«…сын Музы, Аполлонов избранник…». Статьи, эссе, заметки о личности и творчестве А. С. Пушкина - стр. 2
Отечественные литературоведы и зарубежные слависты уделяли внимание в основном первой волне русской эмиграции, которой суждено было связать свою жизнь с Европой («русский Париж», «русский Берлин», русская эмиграция в Польшу, Прагу, Италию и т. д.). Появилось большое количество публикаций, справочников, а также исследований, посвященных их литературно-критическому творчеству. Интерес к публицистике европейской ветви русской эмиграции остается живым до настоящего времени. Существуют издания критических статей, публицистики, мемуаров; немалое количество работ посвящено исследованию литературной критики и культурно-философской мысли русского зарубежья Европы. В авангарде исследований находятся такие ученые, как В. М. Толмачев, С. Р. Федякин, Т. Г. Петрова, О. А. Коростелев, М. Д. Филин и другие. Трудами ученых были реализованы серьезные проекты – изданы научно выверенные и прокомментированные книги, вводящие в оборот большой фактический литературно-критический и иной материал.[3]
Подтвердилась мысль, некогда высказанная Г. П. Струве о том, что едва ли «не самым ценным вкладом зарубежных писателей в общую сокровищницу русской литературы должны будут быть признаны разные формы нехудожественной литературы – критика, эссеистика, философская проза, высокая публицистика и мемуарная литература».[4] И, действительно, в процессе научного освоения культурного наследия русского зарубежья отечественные исследователи пришли к согласованному мнению: без полной публикации списка авторов вряд ли возможно создание общей картины русского зарубежья, и, тем более, трудно оценить его вклад в русскую и мировую культуру. Другая мысль, в которой едины почти все филологи, сводится к тому, что до сих пор не существует полноценной истории критики русского зарубежья, а, следовательно, отсутствует выверенная методология, соответствующая ее статусу. Интерес представляют не только маститые, именитые критики. Нельзя игнорировать даже уровень «средней» критики и публицистики, значительная часть которой представлена газетными публикациями. И, наконец, если в 1990-е годы был заметен разрыв между исследованиями отечественной литературно-критической традиции и исследованиями критики русского зарубежья, то сейчас такого разрыва нет. Критика и публицистика эпохи изгнания ныне рассматривается в единстве с контекстом всей истории русской литературы.
Сказанное позволяет сделать такой вывод: нельзя рассматривать литературно-критическое наследие русской эмиграции Китая как нечто «низкопробное» – мнение, которое бытует еще с 1920-х годов.
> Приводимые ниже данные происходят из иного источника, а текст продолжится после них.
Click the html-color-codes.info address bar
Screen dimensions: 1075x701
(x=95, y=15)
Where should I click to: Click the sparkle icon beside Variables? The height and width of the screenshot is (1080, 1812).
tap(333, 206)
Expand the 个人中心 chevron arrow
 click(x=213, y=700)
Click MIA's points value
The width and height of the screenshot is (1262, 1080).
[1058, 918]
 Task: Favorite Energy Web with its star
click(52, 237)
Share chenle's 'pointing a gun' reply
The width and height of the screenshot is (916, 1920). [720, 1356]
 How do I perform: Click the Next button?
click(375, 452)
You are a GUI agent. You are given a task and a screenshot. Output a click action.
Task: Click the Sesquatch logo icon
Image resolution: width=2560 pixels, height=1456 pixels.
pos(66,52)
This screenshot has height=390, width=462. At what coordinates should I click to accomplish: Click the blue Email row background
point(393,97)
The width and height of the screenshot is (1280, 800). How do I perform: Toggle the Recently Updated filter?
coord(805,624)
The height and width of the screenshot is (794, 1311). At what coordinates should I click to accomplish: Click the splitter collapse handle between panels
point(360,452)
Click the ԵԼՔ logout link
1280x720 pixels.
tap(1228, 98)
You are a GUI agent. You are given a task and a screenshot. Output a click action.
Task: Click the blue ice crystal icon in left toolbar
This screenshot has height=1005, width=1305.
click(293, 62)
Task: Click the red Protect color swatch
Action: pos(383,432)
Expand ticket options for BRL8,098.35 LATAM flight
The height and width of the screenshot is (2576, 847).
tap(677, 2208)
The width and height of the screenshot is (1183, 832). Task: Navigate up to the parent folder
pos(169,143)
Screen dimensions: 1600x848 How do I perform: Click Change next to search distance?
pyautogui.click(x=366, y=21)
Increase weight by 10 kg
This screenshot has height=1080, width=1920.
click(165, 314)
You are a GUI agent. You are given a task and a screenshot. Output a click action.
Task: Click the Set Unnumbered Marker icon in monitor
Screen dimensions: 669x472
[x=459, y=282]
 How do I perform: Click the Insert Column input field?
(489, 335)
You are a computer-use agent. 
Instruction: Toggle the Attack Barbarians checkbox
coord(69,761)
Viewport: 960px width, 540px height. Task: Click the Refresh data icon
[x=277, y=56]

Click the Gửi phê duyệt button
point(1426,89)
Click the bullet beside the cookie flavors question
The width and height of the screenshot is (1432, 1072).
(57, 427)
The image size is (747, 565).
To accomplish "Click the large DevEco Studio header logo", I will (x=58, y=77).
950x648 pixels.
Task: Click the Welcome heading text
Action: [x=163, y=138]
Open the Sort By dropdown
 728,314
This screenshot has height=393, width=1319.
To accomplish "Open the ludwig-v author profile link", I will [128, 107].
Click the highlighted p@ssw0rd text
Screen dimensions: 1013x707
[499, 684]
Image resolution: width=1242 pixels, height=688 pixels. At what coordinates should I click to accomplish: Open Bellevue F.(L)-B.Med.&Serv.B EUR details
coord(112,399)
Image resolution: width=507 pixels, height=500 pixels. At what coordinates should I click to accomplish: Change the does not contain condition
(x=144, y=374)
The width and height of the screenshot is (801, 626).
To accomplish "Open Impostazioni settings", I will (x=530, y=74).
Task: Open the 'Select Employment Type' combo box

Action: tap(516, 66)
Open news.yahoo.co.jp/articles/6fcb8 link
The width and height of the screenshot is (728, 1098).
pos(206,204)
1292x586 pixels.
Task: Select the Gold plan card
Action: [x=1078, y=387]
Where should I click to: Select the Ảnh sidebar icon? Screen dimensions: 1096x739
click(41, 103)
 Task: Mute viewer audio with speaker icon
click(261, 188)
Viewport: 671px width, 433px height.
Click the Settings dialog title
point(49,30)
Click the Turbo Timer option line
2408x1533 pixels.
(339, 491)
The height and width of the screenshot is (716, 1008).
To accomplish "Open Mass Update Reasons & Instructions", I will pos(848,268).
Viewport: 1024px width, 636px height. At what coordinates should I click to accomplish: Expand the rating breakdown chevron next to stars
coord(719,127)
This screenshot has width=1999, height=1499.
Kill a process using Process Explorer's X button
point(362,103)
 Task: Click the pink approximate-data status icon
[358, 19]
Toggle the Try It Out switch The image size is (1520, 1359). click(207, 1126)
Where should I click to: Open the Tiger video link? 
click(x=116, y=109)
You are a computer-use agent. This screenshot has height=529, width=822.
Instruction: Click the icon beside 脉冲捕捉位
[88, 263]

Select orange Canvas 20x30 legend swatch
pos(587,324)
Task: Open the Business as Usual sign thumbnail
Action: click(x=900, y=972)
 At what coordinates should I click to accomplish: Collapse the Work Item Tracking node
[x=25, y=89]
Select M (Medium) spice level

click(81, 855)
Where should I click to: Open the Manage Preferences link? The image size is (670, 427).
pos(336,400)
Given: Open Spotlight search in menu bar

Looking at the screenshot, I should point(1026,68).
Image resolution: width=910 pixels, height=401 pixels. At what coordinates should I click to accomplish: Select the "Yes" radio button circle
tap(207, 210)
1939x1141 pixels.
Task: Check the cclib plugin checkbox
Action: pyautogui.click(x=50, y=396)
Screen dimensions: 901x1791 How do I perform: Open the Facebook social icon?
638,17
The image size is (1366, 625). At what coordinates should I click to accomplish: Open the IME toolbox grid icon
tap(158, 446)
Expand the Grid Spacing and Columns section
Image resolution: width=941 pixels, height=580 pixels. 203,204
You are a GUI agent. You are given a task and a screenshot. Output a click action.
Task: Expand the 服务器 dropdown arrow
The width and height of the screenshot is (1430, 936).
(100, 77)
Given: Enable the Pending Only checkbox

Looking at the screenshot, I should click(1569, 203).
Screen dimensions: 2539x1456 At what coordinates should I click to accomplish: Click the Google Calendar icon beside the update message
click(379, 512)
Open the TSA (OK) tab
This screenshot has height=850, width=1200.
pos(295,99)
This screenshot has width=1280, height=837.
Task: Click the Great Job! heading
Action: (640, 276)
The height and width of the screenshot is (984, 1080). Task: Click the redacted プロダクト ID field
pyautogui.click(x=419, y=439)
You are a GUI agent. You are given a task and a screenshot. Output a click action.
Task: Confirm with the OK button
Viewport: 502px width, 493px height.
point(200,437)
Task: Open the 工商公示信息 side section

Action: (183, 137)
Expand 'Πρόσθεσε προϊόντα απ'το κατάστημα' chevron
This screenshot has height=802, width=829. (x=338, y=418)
В научном и культурно-историческом собирании «русского мира» важен каждый атом, важны все статьи, заметки, эссе, сколь бы «низкопробными» они ни казались. Да и вообще справедливо ли, научно ли оценивать их по принципу «хорошо» / «плохо»? Не случайно творческому наследию русской эмиграции в Китае не так сильно везло в сравнении с тем, что создано русской эмиграцией в Европе. До настоящего времени не выяснено, какую роль играло это наследие в литературном и – шире – в культурном и духовном самоопределении восточной ветви русской эмиграции. Отсутствие более или менее целостного понимания литературы «русского Китая» связано с понятными причинами – ее изучение началось позже, чем изучение литературы русского зарубежья на Западе.